A couple of Demolisher blasts will absolutely SLAUGHTER the whole entire unit, even if its a massive deathstar unit, and there goes half the opponents army.
Game, set, match.


----------



## Warlock in Training (Jun 10, 2008)

Its a Shut Up to half the GK players who are fielding this. Yes I can smash them from afar, been done, but I need to squash their falsehoods of the unit being the best in CC ever. So TH/SS sound nice. Point for Point I should outnumber them in Termies I think. And Take Vulcan Hestan for Rerolls.


----------



## Katie Drake (Nov 28, 2007)

Warlock in Training said:


> Its a Shut Up to half the GK players who are fielding this. Yes I can smash them from afar, been done, but I need to squash their falsehoods of the unit being the best in CC ever. So TH/SS sound nice. Point for Point I should outnumber them in Termies I think. And Take Vulcan Hestan for Rerolls.


I see your point, but try to realize that they're taking a death star unit. That right there is a massive self-insult on their part because they're just asking to be crippled in one fell swoop.

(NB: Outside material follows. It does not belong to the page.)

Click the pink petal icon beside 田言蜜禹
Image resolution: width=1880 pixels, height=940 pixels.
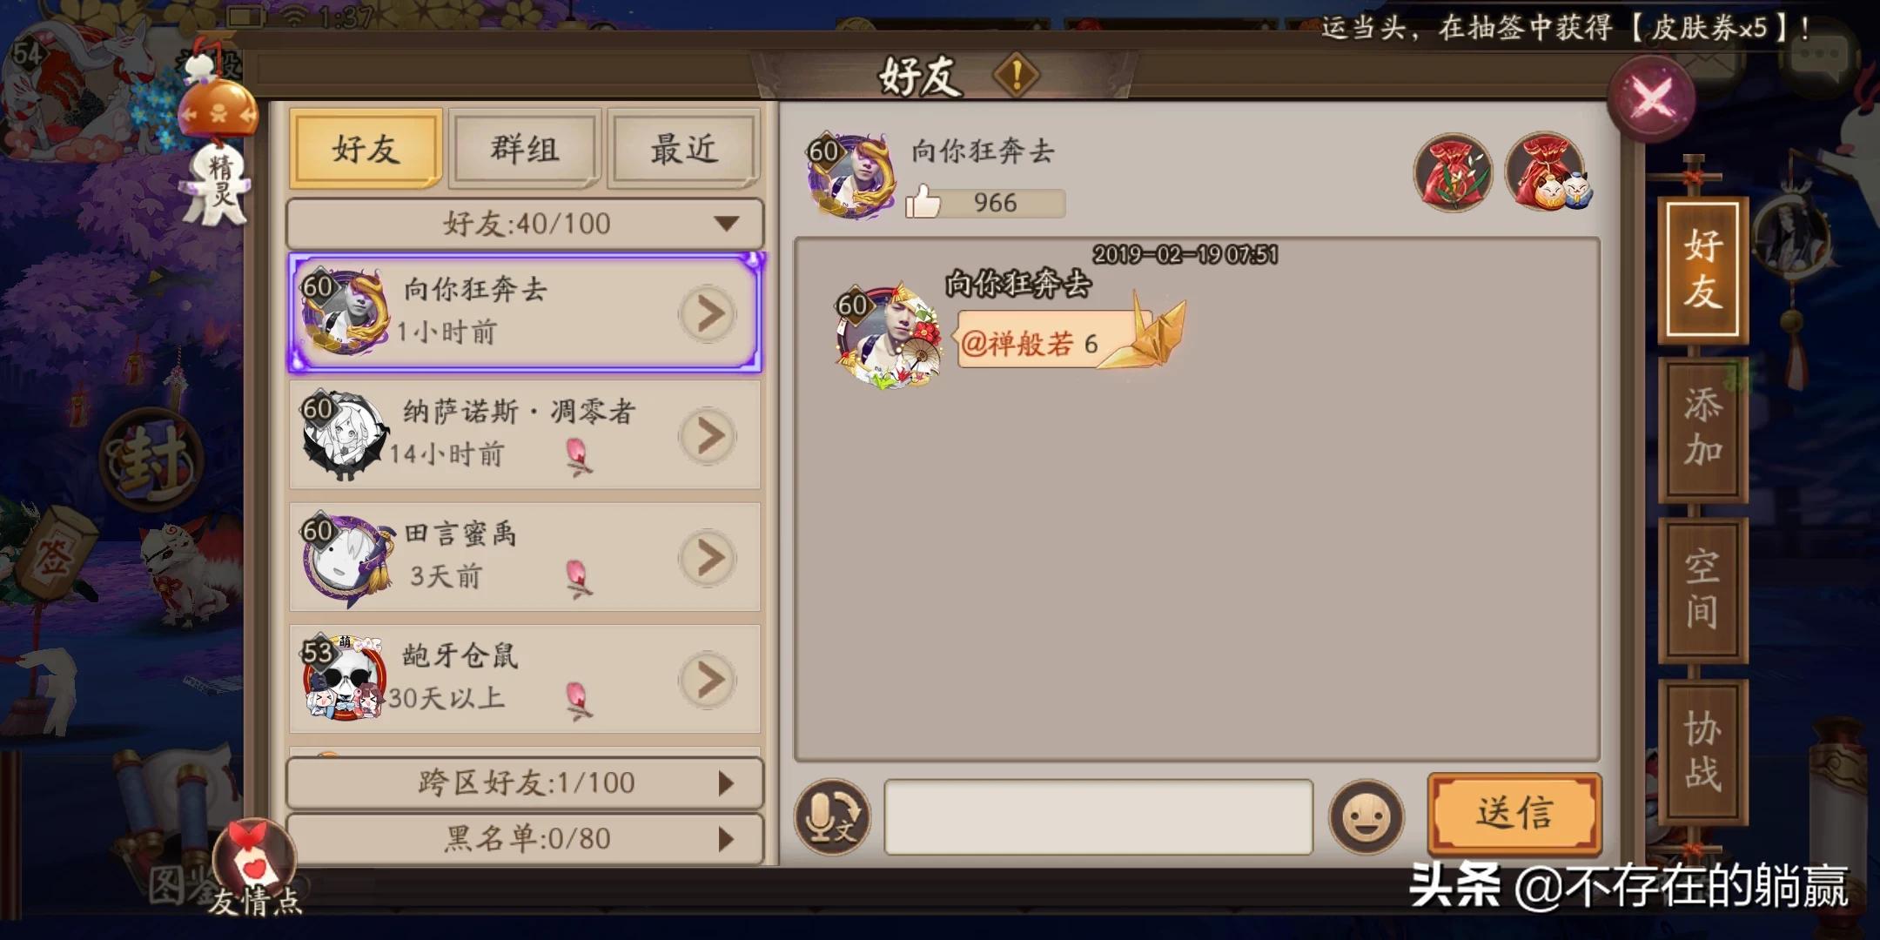578,579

It's your duty as their opponent to show them the error of their ways.


----------



## OIIIIIIO (Dec 16, 2009)

But it is so much more fun to crush their souls as you destroy their 'bad ass' unit and then take the army that is left and sweep it up piecemeal all the while telling them that they are the reason that abortions should be legal until the kid turns 18 ....


----------



## Warlock in Training (Jun 10, 2008)

OIIIIIIO said:


> But it is so much more fun to crush their souls as you destroy their 'bad ass' unit and then take the army that is left and sweep it up piecemeal all the while telling them that they are the reason that abortions should be legal until the kid turns 18 ....


:thank_you:


----------



## SlamHammer (Mar 28, 2011)

Inquisitor Hector Rex - 175
Grey Knight Librarian (Staff, Might, Quickening) - 195
3 Death Cult Assassins

That's 400pts. Its has I10 S5 attacks, it has Sanctuary to make them charge through Difficult and Dangerous, it has 2 models with 2+ Invul saves. Also it can use Instant Death on them. 

Killing Grey Knights with Grey Knights....that's how I do it.


----------



## Trihnicus (Oct 8, 2010)

equal points? boyz... slugga choppa boyz. oh yes and kanz... It could be done with Grots particularly with those attack reducing runtherdz

Paladins fall to grot spam... biggest insult in the history of Warhammer.


----------



## KingOfCheese (Jan 4, 2010)

Trihnicus said:


> equal points? boyz... slugga choppa boyz. oh yes and kanz... It could be done with Grots particularly with those attack reducing runtherdz
> 
> Paladins fall to grot spam... biggest insult in the history of Warhammer.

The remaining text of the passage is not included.